En matière de solutions au réchauffement climatique, il y a deux écoles. En Europe, on est bien conscient que la porte de sortie se situe dans l'inflexion de nos pratiques quotidiennes (transport, chauffage, alimentation), en Amérique du Nord, on pense que le progrès technique résoudra le problème. Dans ce deuxième cas, augmenter l'efficacité des puits carbone constitue-t-il un outil possible?

Il convient d'abord de préciser certaines choses sur l'effet de serre pour comprendre pourquoi les puits carbone constituent un enjeu.

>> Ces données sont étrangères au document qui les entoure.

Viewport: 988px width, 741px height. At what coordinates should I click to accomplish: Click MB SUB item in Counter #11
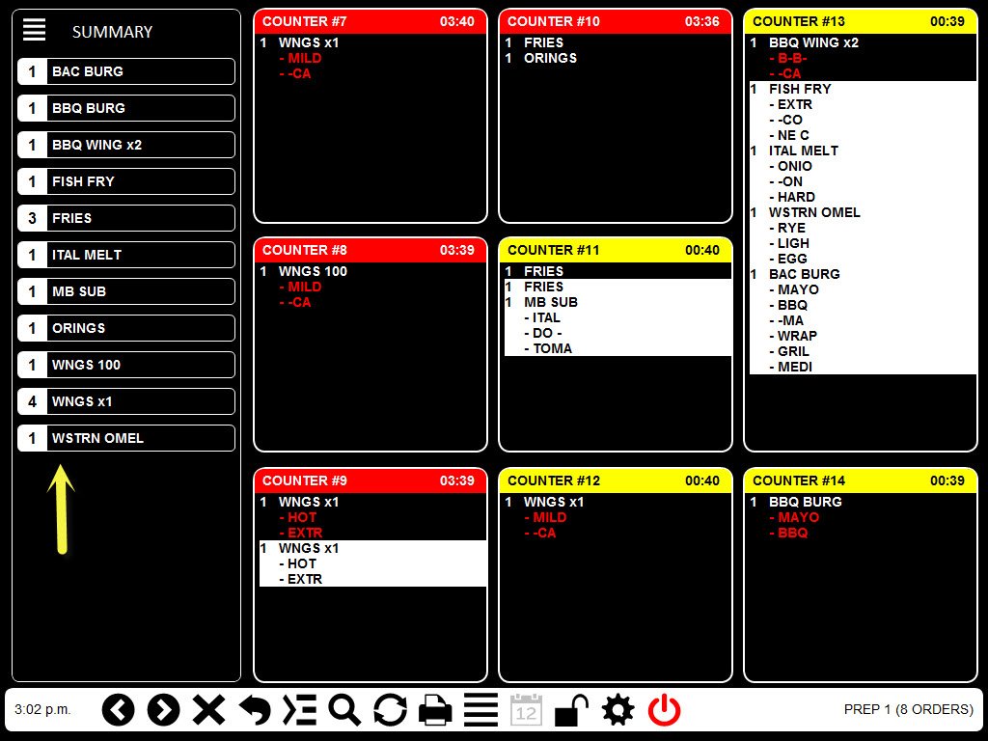[x=551, y=302]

Les modèles climatiques ont permis de découvrir que l'augmentation de la température moyenne à la surface de la terre était fortement corrélée à la concentration du carbone dans la haute atmosphère, celle-ci induisant ce que l'on appelle l'effet de serre.

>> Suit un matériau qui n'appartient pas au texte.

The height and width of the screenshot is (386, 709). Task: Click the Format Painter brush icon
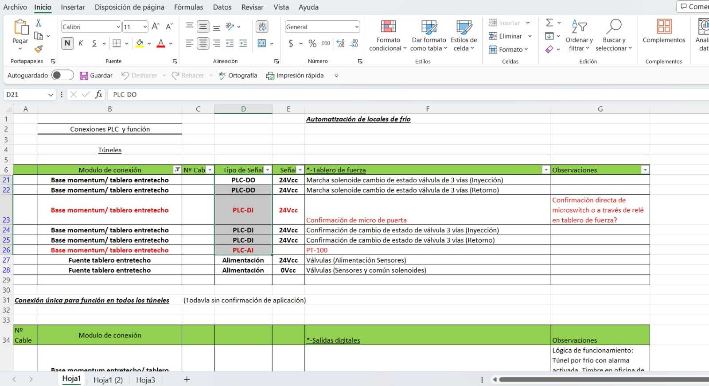(39, 49)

Quant on parle d'absorption du carbone, il faut se représenter la dynamique du cycle du carbone, c'est à dire les échanges entre la terre et l'atmosphère. Autrement dit, à quelle vitesse  envoyons-nous le carbone dans l'atmosphère, combien de temps reste-t-il dans celle-ci, à quelle vitesse le carbone est-il absorbé à la surface de la terre?

Il est insuffisant de regarder les courbes moyennes de concentration carbone dans l'atmosphère intégrées sur des échelles de temps longues, il faut aussi regarder l'ensemble du cycle du carbone, et en tirer une représentation temporelle pour en connaître la dynamique émission-absorption-durée de vie. Cette dynamique est une équation d'équilibre qu'il faut connaître. 

Dans ce contexte, les forêts sont-elles un puits carbone suffisant pour ralentir le réchauffement climatique? La végétation peut-elle compenser l'élévation du taux de dioxyde de carbone atmosphérique en poussant plus rapidement? C'est l'enjeu de la recherche de Stephan Hättenschwiler au centre d'écologie fonctionnelle et évolutive de Montpellier.

En fait, comme on pouvait s'y attendre, plus les sols sont riches en azote, plus certaines plantes poussent vite, ce qui augmente leur potentiel d'absorption du carbone. C'est ce qu'ont démontré des américains qui ont suivi sur 6 ans la croissance d'espèces de prairies poussant sur des terrains enrichis ou non en azote, dans une atmosphère moins riche en CO2. (source P.Reich et al., nature, 440,922,2006). L'intérêt de cette étude est que pour la première fois, on a regardé les effets croisés du CO2 et de l'azote.

Va-t-on alors pouvoir construire un système végétal accélérant l'absorption de CO2 grâce à l'apport d'azote, constituant ainsi un système de compensation à nos émissions de gaz à effet de serre? Rien n'est moins sûr. Stephan déclare que des expériences de terrain, menées sur les forêts tempérées, montrent que les arbres adultes ne grandissent pas plus vite lorsque le CO2 atmosphérique augmente. D'autre part, la décomposition de la biomasse ou les incendies renverront du carbone dans l'atmosphère (source C.Kröner et al.,Science, 309, 1360, 2005).

Nous aurions tort de penser qu'en trafiquant la nature, cela nous permettrait  de continuer sur les mêmes modes de vie avec la même insouciance. C'est un risque que nous ne pouvons prendre. Les puits carbone ne constituent pas une solution durable au problème du réchauffement climatique.